[MATERIAL PROVIDED Boundary: Start]

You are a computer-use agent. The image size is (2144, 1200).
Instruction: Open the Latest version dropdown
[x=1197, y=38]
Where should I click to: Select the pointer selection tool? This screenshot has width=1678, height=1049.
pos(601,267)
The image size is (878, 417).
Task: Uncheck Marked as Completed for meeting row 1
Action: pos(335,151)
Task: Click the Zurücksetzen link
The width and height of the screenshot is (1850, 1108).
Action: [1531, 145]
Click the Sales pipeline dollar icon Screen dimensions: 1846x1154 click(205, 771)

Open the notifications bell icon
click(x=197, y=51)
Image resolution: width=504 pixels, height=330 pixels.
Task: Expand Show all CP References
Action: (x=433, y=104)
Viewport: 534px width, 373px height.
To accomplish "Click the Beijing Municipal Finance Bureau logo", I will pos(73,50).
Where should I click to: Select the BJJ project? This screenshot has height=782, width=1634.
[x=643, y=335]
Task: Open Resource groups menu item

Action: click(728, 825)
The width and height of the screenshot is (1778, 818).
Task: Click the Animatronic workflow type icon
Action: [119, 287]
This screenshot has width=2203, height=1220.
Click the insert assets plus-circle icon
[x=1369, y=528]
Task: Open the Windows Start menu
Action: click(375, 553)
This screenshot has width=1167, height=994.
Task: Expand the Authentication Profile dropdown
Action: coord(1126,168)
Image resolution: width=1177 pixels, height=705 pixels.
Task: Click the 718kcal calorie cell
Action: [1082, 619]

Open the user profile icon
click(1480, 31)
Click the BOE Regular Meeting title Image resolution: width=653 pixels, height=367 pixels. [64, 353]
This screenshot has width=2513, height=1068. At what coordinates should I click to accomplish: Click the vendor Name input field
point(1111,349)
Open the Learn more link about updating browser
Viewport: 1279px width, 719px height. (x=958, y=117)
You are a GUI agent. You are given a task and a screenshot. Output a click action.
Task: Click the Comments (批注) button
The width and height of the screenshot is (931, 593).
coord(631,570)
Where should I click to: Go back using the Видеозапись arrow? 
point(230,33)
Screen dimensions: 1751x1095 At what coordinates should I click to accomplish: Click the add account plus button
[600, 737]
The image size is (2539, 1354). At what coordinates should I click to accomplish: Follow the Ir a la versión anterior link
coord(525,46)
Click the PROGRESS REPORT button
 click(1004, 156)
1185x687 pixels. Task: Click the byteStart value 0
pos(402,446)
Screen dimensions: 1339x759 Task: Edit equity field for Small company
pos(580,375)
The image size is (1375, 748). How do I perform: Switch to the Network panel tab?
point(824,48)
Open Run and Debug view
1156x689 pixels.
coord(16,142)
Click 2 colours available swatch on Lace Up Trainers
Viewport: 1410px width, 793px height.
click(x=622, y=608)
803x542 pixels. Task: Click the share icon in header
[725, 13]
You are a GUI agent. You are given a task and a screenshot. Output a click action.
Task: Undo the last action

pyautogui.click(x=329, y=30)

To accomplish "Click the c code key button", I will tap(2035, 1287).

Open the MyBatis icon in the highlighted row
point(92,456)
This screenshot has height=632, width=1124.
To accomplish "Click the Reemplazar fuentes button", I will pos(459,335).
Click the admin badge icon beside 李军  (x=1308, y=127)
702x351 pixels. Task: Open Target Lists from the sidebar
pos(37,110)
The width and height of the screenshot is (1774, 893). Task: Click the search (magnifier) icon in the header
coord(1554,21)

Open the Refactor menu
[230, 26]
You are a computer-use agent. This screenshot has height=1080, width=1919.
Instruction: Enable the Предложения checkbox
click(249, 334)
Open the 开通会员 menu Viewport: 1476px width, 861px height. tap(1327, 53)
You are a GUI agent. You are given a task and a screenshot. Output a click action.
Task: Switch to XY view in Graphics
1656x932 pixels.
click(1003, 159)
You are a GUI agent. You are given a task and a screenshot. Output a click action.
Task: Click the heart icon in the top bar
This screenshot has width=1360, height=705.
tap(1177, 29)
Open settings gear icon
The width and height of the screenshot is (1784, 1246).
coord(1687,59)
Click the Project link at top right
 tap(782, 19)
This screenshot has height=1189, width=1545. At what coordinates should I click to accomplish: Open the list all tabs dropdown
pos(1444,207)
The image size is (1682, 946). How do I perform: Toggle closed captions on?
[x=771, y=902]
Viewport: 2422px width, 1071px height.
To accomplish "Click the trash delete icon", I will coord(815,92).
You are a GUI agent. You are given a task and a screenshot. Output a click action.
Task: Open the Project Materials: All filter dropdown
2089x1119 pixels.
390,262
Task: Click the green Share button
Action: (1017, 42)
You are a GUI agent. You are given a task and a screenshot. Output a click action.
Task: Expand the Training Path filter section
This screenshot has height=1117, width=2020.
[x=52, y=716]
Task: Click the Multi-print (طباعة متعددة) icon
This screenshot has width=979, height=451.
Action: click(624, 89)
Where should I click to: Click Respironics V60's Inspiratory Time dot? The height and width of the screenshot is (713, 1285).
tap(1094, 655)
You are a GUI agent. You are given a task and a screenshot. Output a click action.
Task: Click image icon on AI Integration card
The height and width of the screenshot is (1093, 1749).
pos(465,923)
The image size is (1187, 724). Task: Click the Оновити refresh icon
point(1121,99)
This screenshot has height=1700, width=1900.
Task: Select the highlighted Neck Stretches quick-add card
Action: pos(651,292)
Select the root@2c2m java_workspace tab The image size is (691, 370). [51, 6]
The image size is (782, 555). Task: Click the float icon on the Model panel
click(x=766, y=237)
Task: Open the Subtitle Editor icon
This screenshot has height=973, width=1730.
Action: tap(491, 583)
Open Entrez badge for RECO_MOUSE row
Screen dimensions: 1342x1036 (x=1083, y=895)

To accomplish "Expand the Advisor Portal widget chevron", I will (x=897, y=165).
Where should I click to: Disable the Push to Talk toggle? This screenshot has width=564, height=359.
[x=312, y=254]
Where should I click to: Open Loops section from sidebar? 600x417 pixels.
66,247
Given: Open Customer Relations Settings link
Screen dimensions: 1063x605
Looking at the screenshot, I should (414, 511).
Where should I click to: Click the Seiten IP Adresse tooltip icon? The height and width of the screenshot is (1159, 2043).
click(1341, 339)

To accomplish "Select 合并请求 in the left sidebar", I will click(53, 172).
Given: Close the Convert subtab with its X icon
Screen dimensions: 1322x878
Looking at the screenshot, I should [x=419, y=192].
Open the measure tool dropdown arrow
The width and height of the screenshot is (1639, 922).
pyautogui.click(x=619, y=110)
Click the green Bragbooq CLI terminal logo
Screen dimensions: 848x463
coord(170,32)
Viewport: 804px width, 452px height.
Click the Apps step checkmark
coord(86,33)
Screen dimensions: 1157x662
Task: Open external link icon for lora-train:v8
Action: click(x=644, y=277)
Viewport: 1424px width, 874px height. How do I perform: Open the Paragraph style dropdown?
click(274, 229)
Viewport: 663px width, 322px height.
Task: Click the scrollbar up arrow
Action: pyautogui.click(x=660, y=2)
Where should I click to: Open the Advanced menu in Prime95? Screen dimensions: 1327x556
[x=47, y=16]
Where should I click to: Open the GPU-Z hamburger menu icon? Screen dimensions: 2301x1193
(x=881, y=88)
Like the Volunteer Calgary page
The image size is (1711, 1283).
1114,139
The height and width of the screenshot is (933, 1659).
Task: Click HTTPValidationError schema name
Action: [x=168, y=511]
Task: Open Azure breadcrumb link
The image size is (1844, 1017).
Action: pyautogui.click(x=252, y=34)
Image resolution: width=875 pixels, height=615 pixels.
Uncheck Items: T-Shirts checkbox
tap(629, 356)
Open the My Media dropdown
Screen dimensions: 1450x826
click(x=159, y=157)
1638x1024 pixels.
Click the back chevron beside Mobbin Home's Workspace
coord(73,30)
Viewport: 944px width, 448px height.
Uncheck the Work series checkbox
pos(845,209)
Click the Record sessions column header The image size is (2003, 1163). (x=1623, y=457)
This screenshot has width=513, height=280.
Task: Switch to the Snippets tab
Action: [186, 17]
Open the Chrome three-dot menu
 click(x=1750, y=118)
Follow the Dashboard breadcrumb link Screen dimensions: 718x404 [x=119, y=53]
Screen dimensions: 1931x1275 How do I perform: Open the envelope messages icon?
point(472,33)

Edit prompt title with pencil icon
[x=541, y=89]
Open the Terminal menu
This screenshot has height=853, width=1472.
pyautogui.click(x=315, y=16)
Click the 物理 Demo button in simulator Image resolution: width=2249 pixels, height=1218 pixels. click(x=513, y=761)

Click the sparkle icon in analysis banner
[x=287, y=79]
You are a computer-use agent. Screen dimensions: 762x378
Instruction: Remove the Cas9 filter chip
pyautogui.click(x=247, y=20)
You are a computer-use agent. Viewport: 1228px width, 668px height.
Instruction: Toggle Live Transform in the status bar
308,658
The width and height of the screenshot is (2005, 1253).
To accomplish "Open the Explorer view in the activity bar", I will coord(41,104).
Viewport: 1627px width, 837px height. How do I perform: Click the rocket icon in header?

[MATERIAL PROVIDED Boundary: End]

* **ASSIGNED TASK**: What you return should be exactly the lines above, starting at the one with "Task: Open Resource groups menu item" and ending at the one with "Task: Click the Comments (批注) button", and nothing else.

* **REPLY TO THE TASK**:
Task: Open Resource groups menu item

Action: click(728, 825)
The width and height of the screenshot is (1778, 818).
Task: Click the Animatronic workflow type icon
Action: [119, 287]
This screenshot has width=2203, height=1220.
Click the insert assets plus-circle icon
[x=1369, y=528]
Task: Open the Windows Start menu
Action: click(375, 553)
This screenshot has width=1167, height=994.
Task: Expand the Authentication Profile dropdown
Action: coord(1126,168)
Image resolution: width=1177 pixels, height=705 pixels.
Task: Click the 718kcal calorie cell
Action: [1082, 619]

Open the user profile icon
click(1480, 31)
Click the BOE Regular Meeting title Image resolution: width=653 pixels, height=367 pixels. [64, 353]
This screenshot has width=2513, height=1068. At what coordinates should I click to accomplish: Click the vendor Name input field
point(1111,349)
Open the Learn more link about updating browser
Viewport: 1279px width, 719px height. (x=958, y=117)
You are a GUI agent. You are given a task and a screenshot. Output a click action.
Task: Click the Comments (批注) button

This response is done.